Once, when I was still teaching art, the new principal asked my colleagues and me, about that, which gave us the most joy. I told him that there was nothing like a snow day. A whole day given, to do absolutely nothing more than what pleases you. He seemed shocked by my irreverence. Like my colleagues, I should have taken more pride in my family, I know. But I remember those sporadic days, without demands and without time limits, looking up from the watercolor on my drafting table, at the gray and cloudy sky, and watching the snow fall silently. It was magical.
I came late to painting. At one time, I did receive a BFA in graphic design, but back then, that entailed making fancy letters with a graphic design pen. When I graduated from college, design pens had become a thing for the quaint tools museum, because Steve Jobs had invented the Mac with all the fonts software you could possibly need.
I had my three beautiful daughters. And I made quilts in stolen moments, while they were watching Mr. Rogers and Sesame Street on a 13 inch tv. Not the kind of quilts made from patchwork blocks, but whole scenes of appliqué, mostly wistful memories of my childhood in the Netherlands. And then, as you read earlier, I became an art teacher.
“The purpose of life is to discover your gift. The meaning of life is to give it away.” Picasso? Shakespeare? anyone?
I have retired from teaching, but I often think that I should have kept my day job. After all, the children thought that for the most part, art class was fun, plus, they gave me a paycheck. The work on my easel is often anything but fun and I spend more money on my art than I earn. “You have such talent”, my friends say, after I have wrestled with all the elements of design for weeks or months and have finally produced a painting. We painters do a lot of pretending. My friends picture me sitting at my easel in a state of divine inspiration, surrounded by the things I love. That last part is true. I have a small studio and I have surrounded myself with the colors and stuff of inspiration. I do love being there. But as you know, the activity of painting is complicated and demanding. You can’t shake a painting from your sleeve. (Dutch proverb) Every painting presents new challenges that have to be solved and when things don’t work out, as they so often don’t, it can be a disagreeable process. The rare and stolen moments of my snow days have become thousands of hours of hard work.

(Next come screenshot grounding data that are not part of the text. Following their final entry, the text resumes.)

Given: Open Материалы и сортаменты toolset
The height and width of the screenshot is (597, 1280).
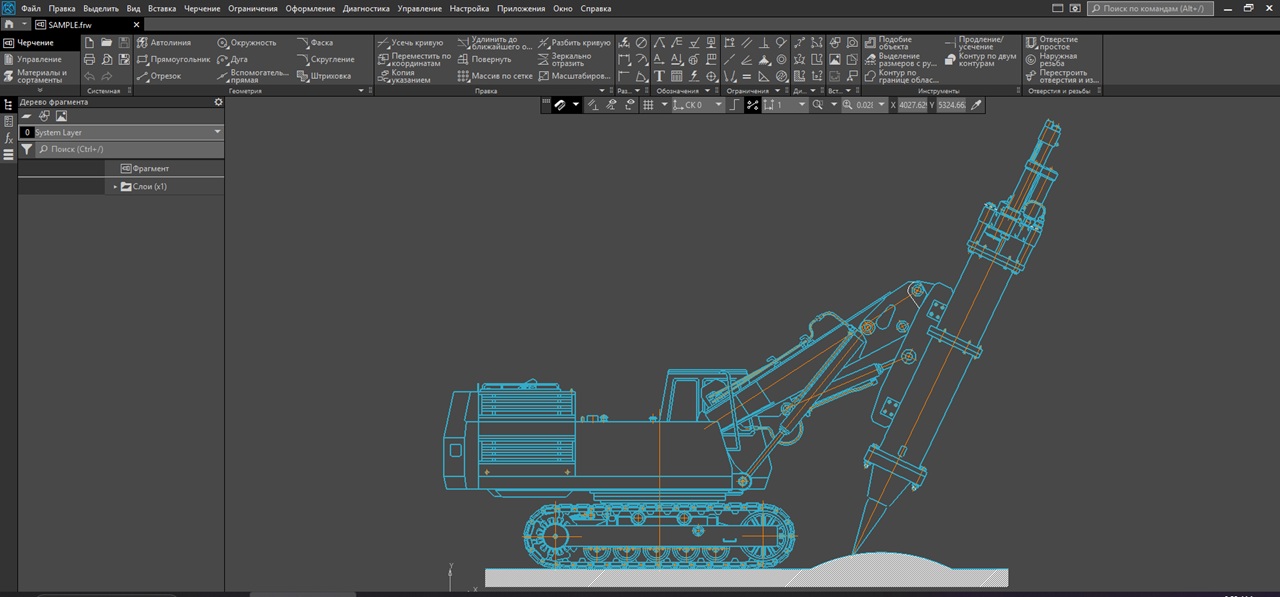Looking at the screenshot, I should point(41,76).
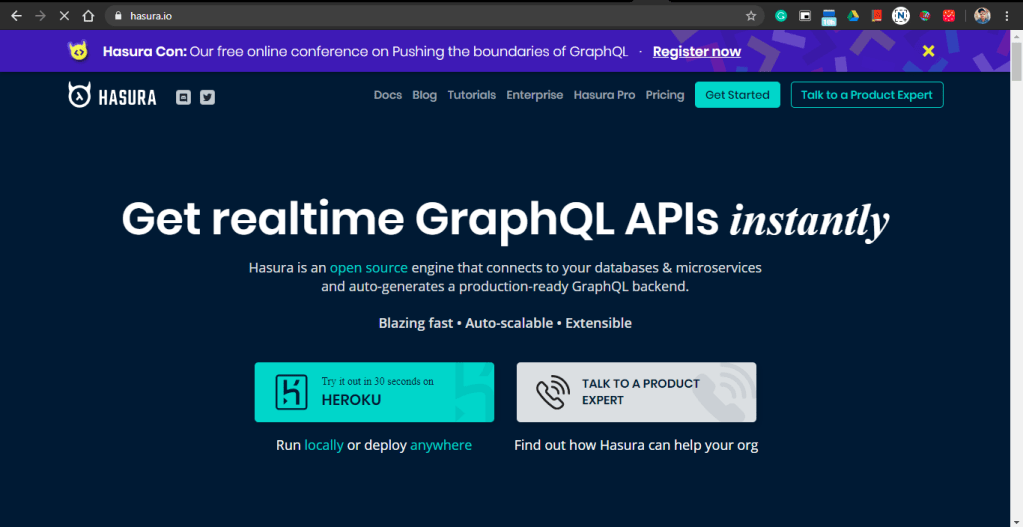Open the Tutorials navigation link
Screen dimensions: 1023x527
point(471,95)
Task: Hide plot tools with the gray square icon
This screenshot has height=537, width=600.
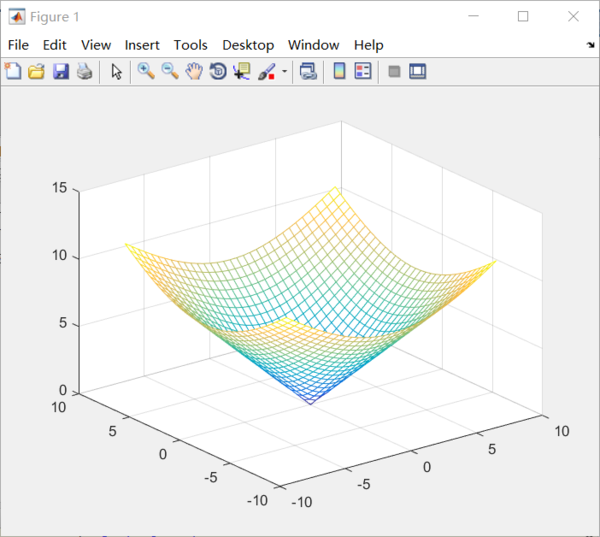Action: tap(394, 71)
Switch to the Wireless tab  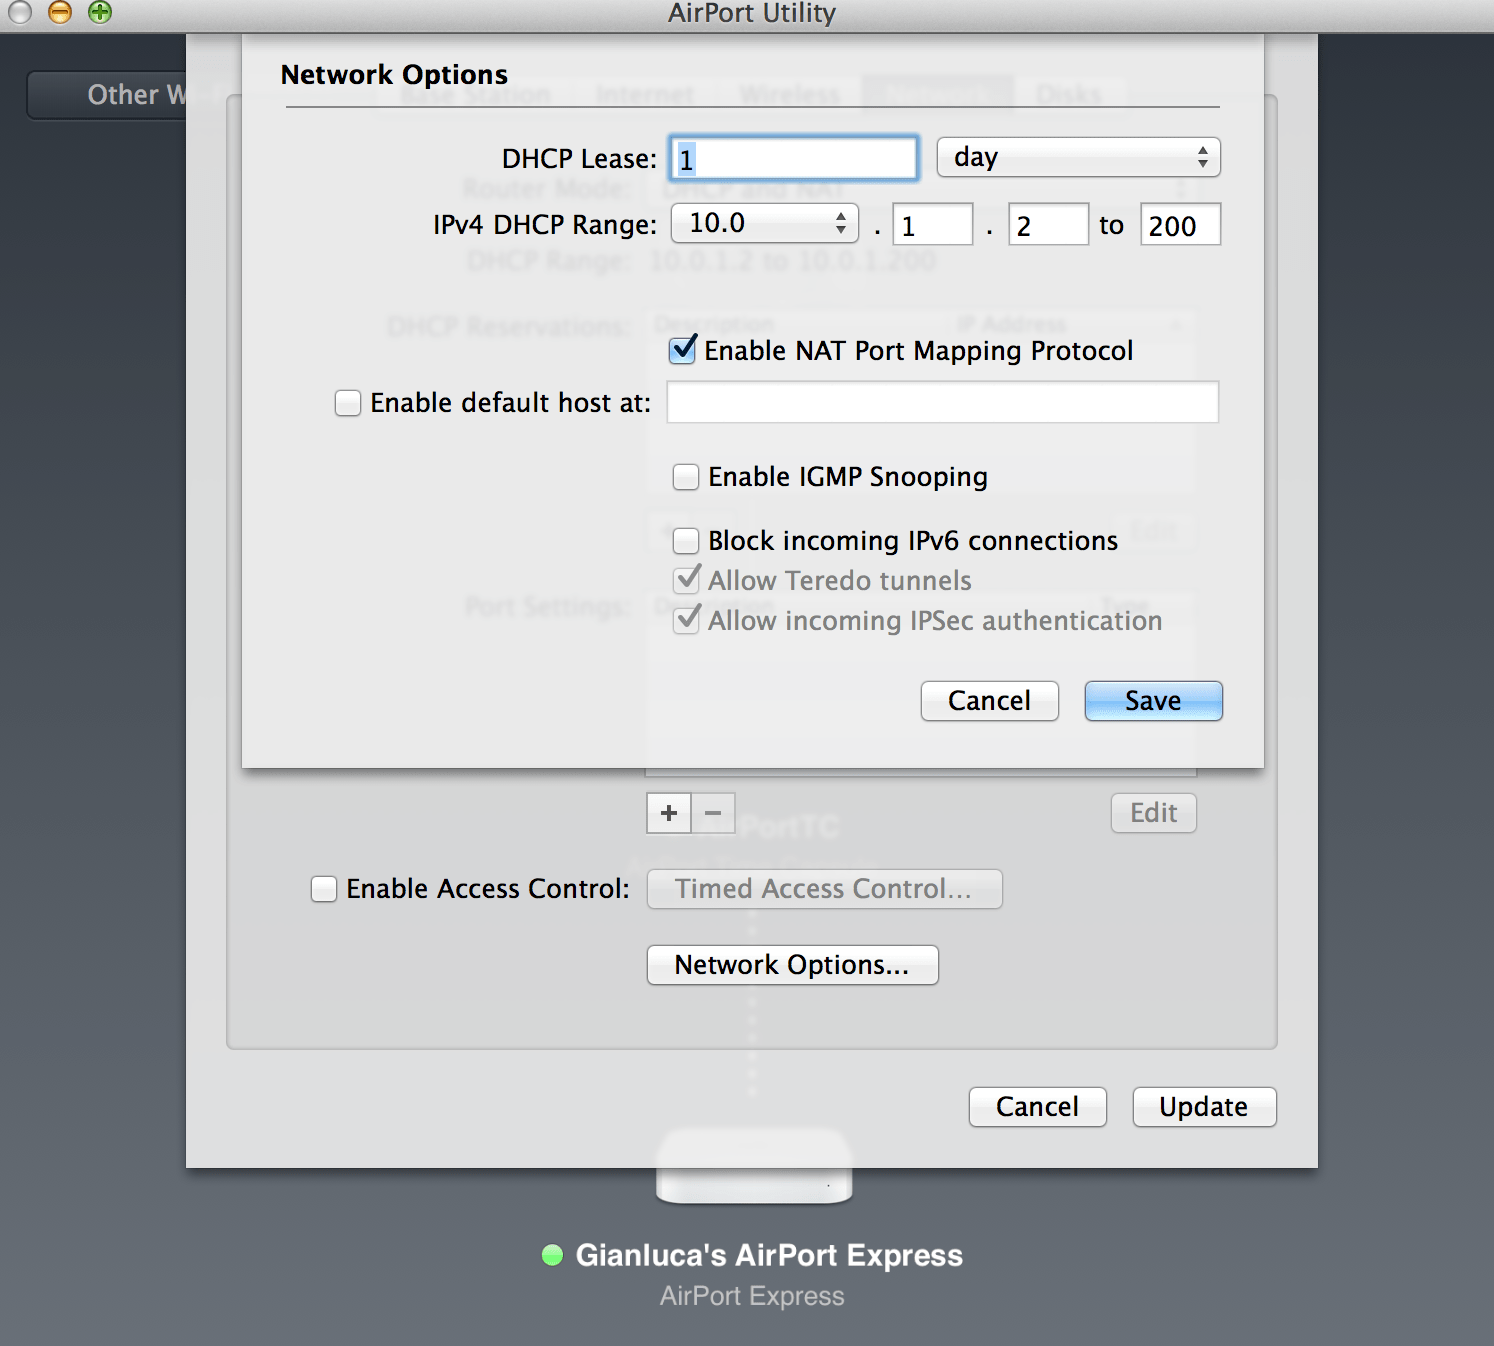point(789,94)
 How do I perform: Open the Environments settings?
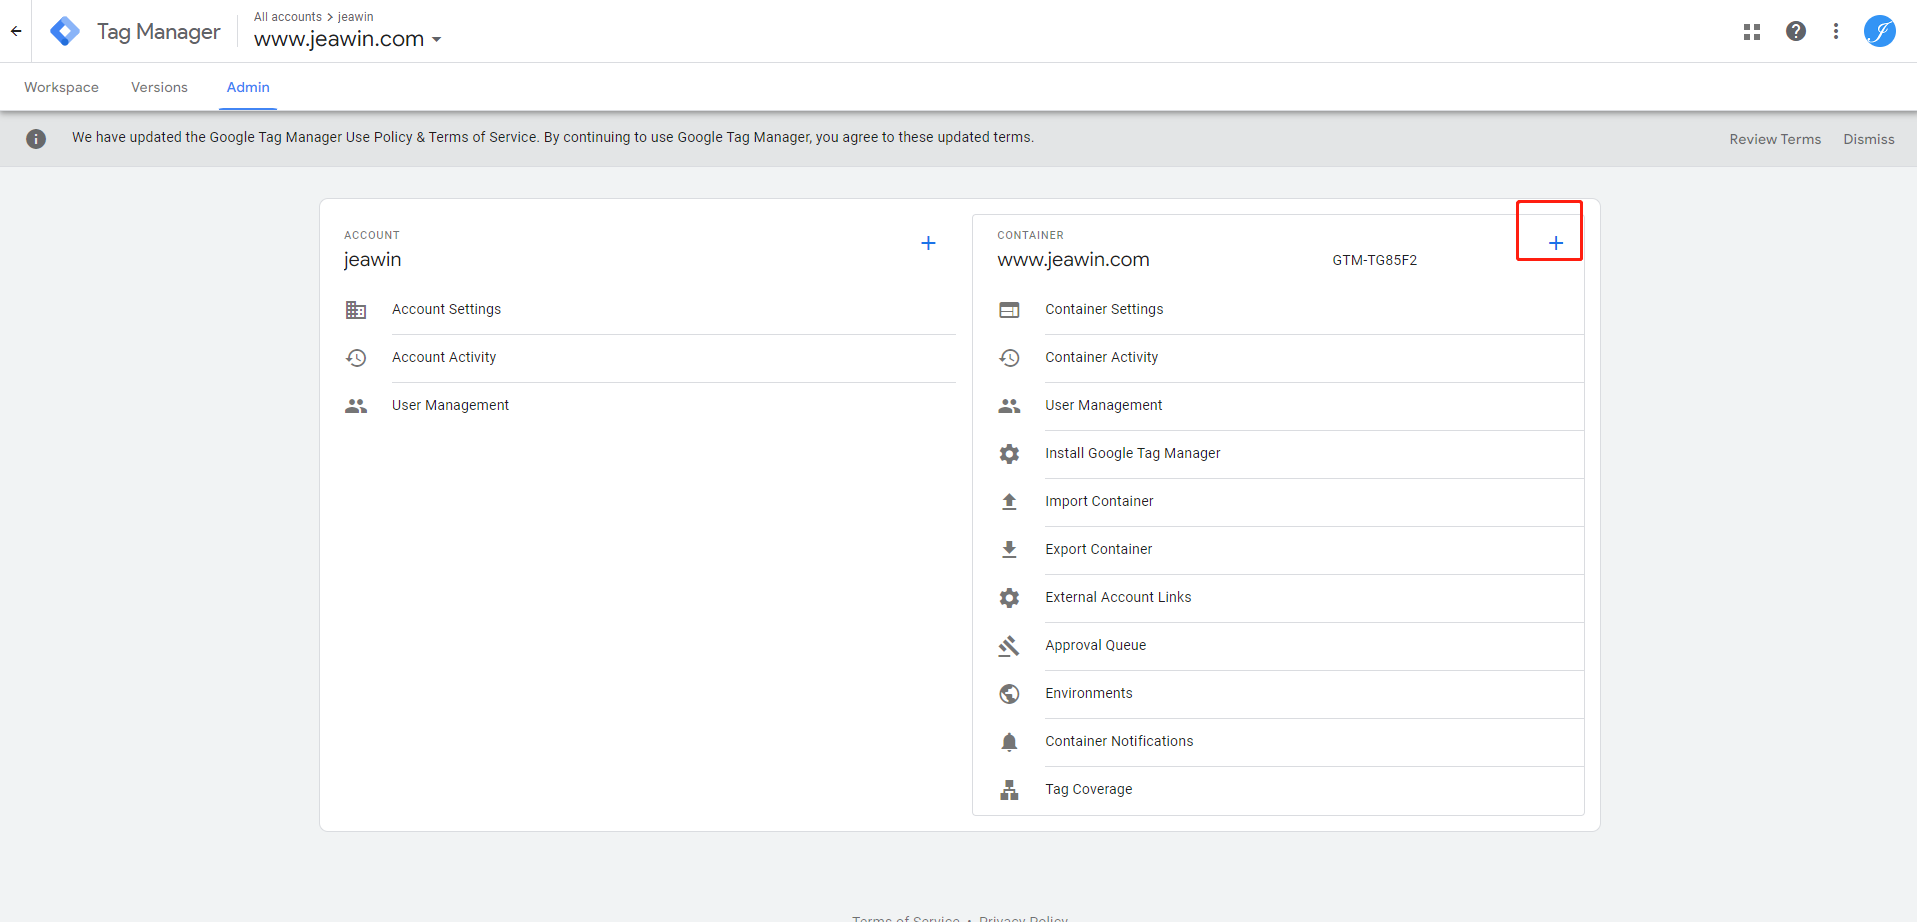1088,693
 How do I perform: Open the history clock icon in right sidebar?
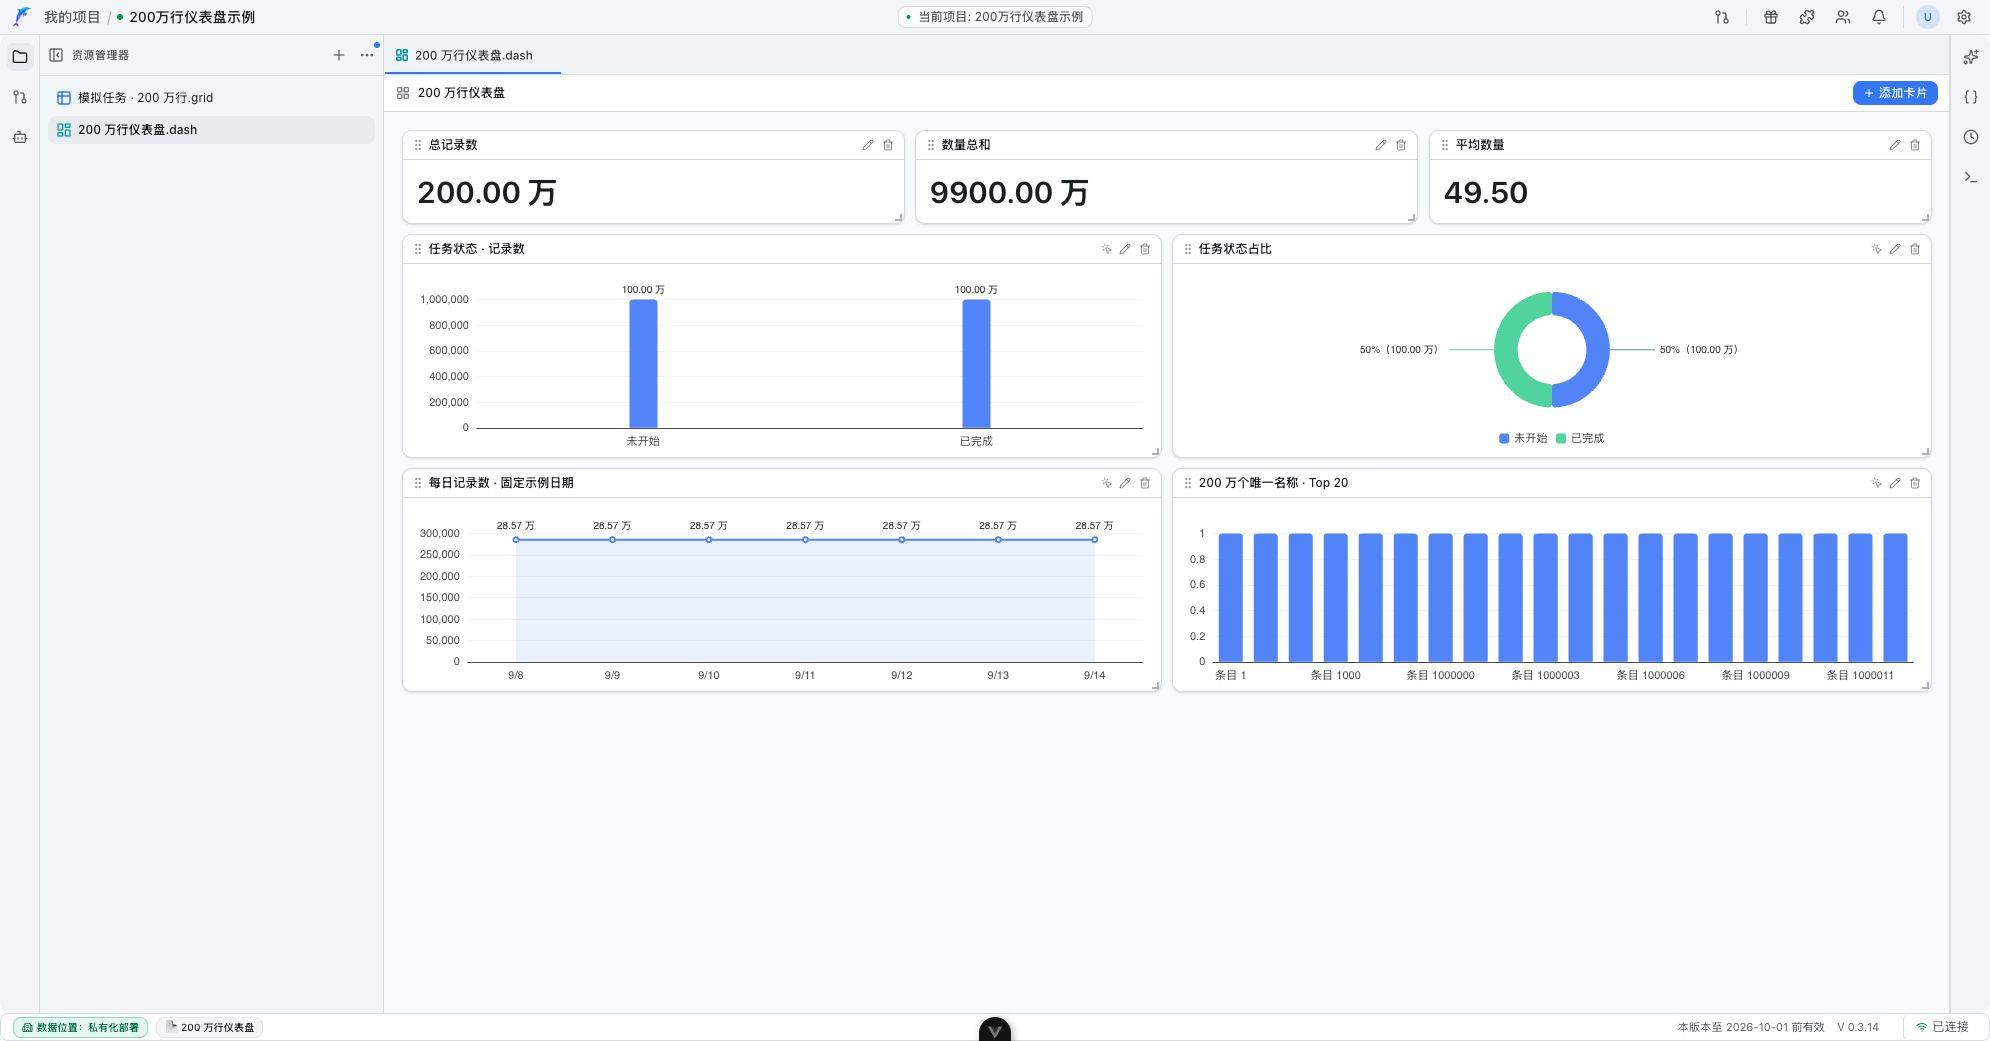(x=1970, y=137)
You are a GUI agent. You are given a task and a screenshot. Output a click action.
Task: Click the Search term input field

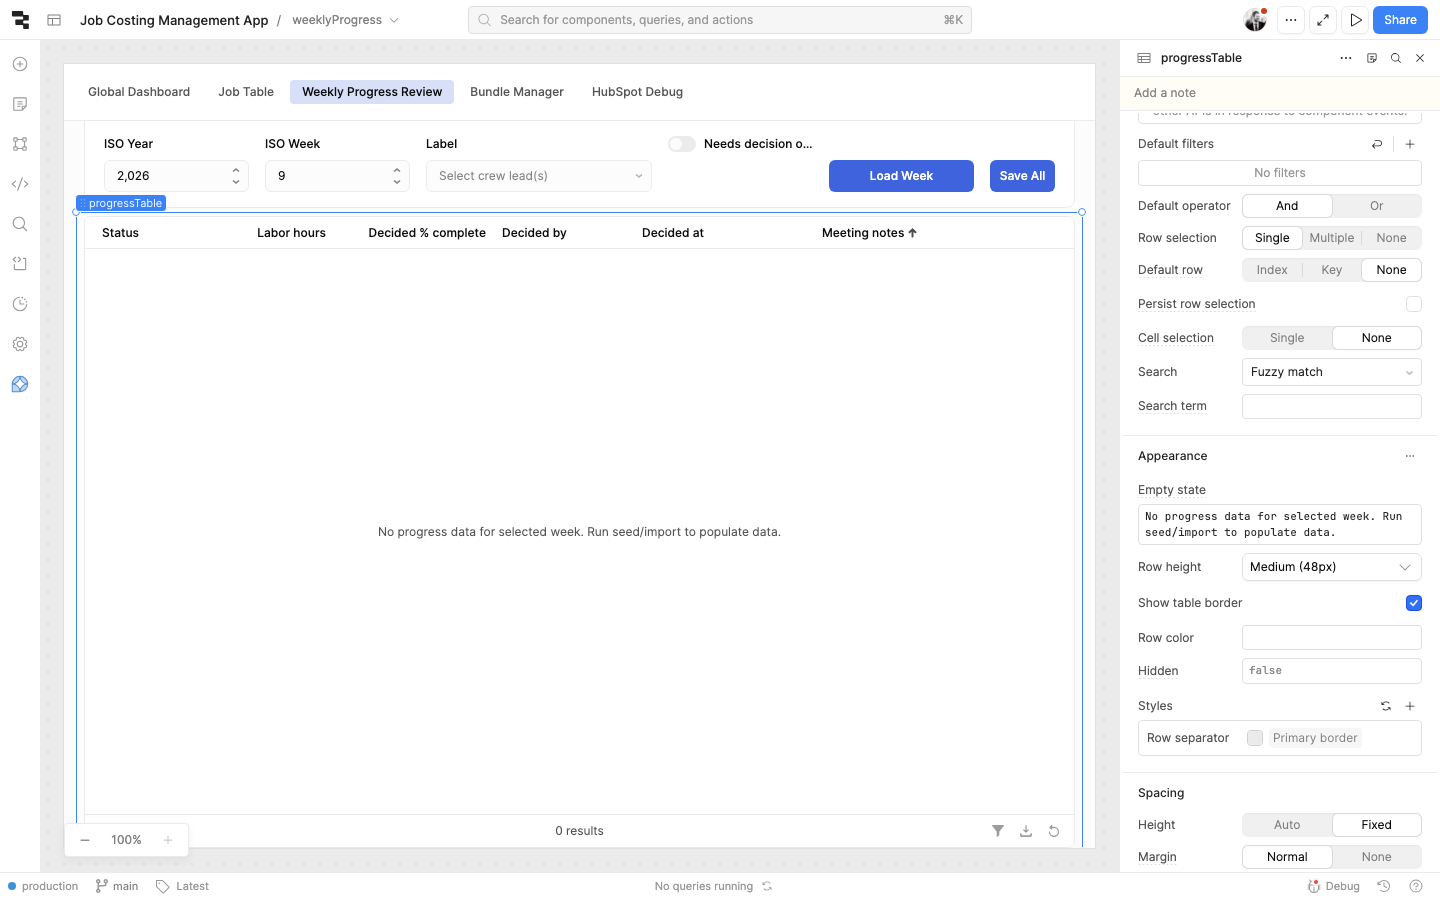pyautogui.click(x=1331, y=406)
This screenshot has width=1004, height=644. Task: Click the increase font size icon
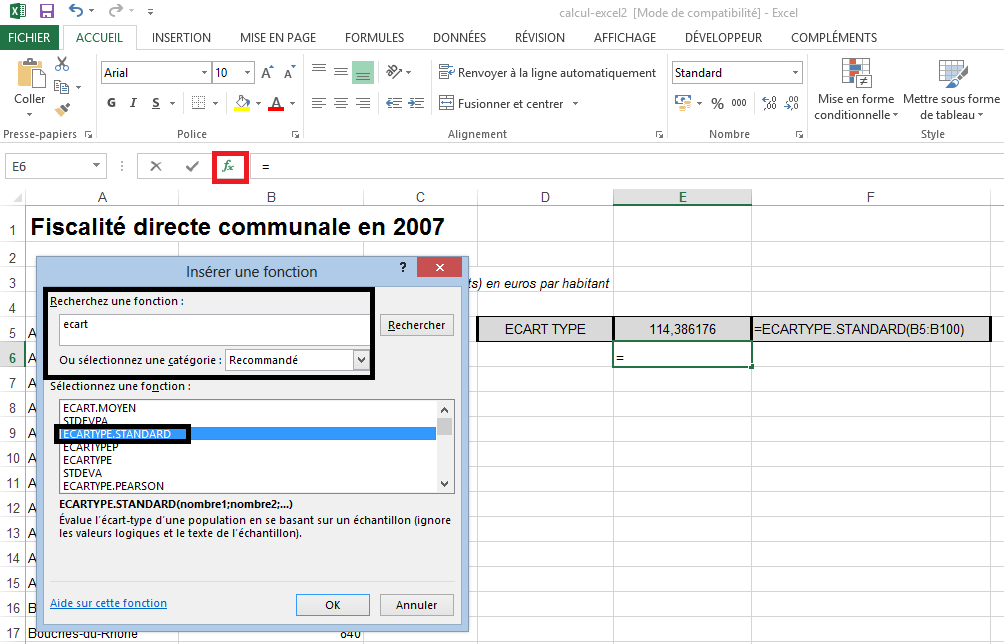[x=267, y=73]
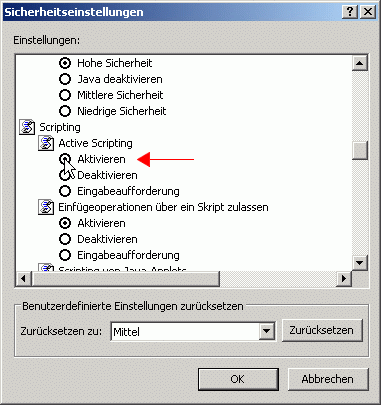Click the vertical scrollbar down arrow

(360, 263)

There are many days when I want to abandon the great aspiration in my life so that I won’t have to deal with the frustration. But I press on, for I know that it won’t be the end of me to overcome obstacles, which are essentially manageable discomforts, in order to find a solution. I work hard, I read and I study, because some day I want to attain mastery. But why?
“An insufficiency in the self, the need to be a snail, leaving a trail of yourself as you move through the world. Hansel, leaving a trail of crumbs to lead you home.” William Kentridge on why we make art.
A young and talented painter asked me once what I would do if my paintings would fetch 6 figures. I chuckled. She’s young. As the reader realizes by now; I am older and perhaps wiser. At this stage, I know that this is not the reason why I paint. Yes, I can see many successful young people rightly become painters of great distinction, and I can wish, but, “You’re welcome, we, art teachers, taught you well”
And thus we have arrived at the part about the hummingbird moth, as the title of this blog suggested. I remember one summer looking at an amazing bug, flying around my butterfly bush. An entomologist friend told me that I had been observing a hummingbird moth. An insect with wings like a hummingbird that used its long proboscis like a hummingbird to get to the nectar in the flowers. “Some people live their whole lives without ever seeing one,” she said. It struck me as profound, because I have always felt that the eye that sees, is self aware and is a link to the great order of all that is. I paint because I want to share the things and the people that I’ve seen. I want to hold on to that moment, when my eye has become aware. And hopefully, for a while at least, I can convey that I looked for something that made you, or the world we live in, precious to me. I know that mastery is an unattainable goal. But passion and commitment is what counts, and yes, despite the struggles, it is very satisfying.